Finally, I disagree with the Majority that the instant case is procedurally identical to Widmer, supra, which was neither cited nor argued by either the Commonwealth or J.B. in their respective appellate briefs. In Widmer, this Court was faced with a situation where a Superior Court panel found a weight of the evidence claim to be waived since it was not presented in post-sentence motions, but was raised for the first time in the appellant's Pa.R.A.P. 1925(b) statement. Concluding there was some ambiguity in then Pa.R.Crim.P. 1410 as it related to preserving weight of the evidence claims, and the circumstances in Widmer were otherwise distinguishable from precedent upon which the Superior Court panel had relied in finding waiver, this Court reversed and remanded, concluding the appellant should be permitted to file a motion for a new trial nunc pro tunc under then Pa.R.Crim.P. 1410(B)(1)(a)(iv).

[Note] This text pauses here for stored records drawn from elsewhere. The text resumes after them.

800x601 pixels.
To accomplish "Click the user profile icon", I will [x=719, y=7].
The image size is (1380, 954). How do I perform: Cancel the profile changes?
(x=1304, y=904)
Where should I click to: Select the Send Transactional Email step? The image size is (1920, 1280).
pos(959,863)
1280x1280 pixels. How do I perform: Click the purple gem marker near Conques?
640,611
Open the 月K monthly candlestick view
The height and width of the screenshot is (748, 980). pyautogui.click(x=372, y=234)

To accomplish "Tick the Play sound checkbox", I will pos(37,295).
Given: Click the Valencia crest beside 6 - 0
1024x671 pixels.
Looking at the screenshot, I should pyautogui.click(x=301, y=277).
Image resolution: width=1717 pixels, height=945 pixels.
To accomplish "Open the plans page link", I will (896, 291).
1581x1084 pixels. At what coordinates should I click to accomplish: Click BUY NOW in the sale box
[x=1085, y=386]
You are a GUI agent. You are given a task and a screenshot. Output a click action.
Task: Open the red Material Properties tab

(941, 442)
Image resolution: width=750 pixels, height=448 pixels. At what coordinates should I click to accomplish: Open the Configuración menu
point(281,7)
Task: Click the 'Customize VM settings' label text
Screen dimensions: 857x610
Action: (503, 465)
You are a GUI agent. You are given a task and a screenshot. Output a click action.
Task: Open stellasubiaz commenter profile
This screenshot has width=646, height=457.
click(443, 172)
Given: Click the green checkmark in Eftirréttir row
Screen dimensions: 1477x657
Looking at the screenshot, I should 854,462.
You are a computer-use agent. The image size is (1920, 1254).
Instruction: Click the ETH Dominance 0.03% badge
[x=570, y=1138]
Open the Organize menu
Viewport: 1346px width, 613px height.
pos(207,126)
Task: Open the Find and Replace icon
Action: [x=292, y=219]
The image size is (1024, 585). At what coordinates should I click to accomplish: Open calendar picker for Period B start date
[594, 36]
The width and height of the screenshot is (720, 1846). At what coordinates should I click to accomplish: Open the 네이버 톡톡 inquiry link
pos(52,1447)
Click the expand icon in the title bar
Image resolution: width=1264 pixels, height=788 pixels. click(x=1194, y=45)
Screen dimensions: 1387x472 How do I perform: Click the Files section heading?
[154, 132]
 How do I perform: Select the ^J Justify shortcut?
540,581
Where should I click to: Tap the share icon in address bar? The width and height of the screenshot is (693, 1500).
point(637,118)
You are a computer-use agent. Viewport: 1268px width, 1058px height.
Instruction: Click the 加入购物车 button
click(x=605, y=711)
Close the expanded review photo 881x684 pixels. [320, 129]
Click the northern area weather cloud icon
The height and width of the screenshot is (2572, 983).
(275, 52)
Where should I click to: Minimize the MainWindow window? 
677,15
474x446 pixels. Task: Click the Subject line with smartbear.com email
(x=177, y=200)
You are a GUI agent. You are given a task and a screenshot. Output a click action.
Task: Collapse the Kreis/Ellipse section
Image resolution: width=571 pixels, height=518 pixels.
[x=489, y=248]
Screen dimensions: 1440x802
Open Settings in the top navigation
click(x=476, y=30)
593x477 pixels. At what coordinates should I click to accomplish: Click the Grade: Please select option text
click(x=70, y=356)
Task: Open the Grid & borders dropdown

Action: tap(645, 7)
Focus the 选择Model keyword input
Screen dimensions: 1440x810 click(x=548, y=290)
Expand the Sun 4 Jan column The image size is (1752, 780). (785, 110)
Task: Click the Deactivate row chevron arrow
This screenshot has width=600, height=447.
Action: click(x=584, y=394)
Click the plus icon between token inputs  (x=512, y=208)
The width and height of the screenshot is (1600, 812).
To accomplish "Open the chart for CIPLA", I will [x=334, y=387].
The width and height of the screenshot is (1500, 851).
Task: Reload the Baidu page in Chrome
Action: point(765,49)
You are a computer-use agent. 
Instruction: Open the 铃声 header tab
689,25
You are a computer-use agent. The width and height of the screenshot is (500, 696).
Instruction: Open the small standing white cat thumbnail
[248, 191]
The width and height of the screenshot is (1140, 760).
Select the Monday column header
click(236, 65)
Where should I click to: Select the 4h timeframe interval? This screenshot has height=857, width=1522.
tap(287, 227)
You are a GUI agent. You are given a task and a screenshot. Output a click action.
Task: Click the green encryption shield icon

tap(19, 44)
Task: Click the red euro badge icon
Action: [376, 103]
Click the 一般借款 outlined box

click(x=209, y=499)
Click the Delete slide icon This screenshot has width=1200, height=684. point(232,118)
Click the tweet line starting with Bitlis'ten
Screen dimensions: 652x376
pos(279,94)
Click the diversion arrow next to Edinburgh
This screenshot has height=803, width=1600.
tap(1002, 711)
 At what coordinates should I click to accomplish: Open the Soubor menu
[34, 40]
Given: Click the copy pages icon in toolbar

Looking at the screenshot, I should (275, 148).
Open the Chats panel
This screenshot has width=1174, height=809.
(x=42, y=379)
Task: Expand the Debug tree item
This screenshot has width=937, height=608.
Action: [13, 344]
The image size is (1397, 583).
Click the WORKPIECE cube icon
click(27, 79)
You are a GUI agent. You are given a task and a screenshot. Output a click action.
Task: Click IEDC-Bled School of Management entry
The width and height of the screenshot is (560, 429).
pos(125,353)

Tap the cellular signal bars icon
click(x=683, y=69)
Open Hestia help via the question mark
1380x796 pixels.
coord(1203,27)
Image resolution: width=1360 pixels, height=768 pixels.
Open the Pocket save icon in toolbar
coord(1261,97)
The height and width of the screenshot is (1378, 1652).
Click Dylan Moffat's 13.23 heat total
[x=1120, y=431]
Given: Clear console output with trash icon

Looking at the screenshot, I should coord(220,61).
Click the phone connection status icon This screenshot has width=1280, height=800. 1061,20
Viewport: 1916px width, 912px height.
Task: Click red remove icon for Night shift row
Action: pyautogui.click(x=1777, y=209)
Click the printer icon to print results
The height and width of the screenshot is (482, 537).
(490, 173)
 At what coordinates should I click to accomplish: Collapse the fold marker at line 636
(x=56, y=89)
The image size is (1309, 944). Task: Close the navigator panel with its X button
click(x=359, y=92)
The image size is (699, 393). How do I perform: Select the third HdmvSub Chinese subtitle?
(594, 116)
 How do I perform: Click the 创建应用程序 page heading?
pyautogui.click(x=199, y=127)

However, in the case sub judice, the text of Pa.R.J.C.P. 620, and particularly as supported by its Comments, sets forth a proper, clear mechanism providing for juveniles to present their weight challenges to the juvenile court, and J.B. should have been aware of the preservation requirements.

Therefore, since J.B. failed to raise his weight of the evidence claim properly in the juvenile court below, unlike the Majority, I would reverse the Superior Court's order and reinstate the dispositional order. Accordingly, I dissent.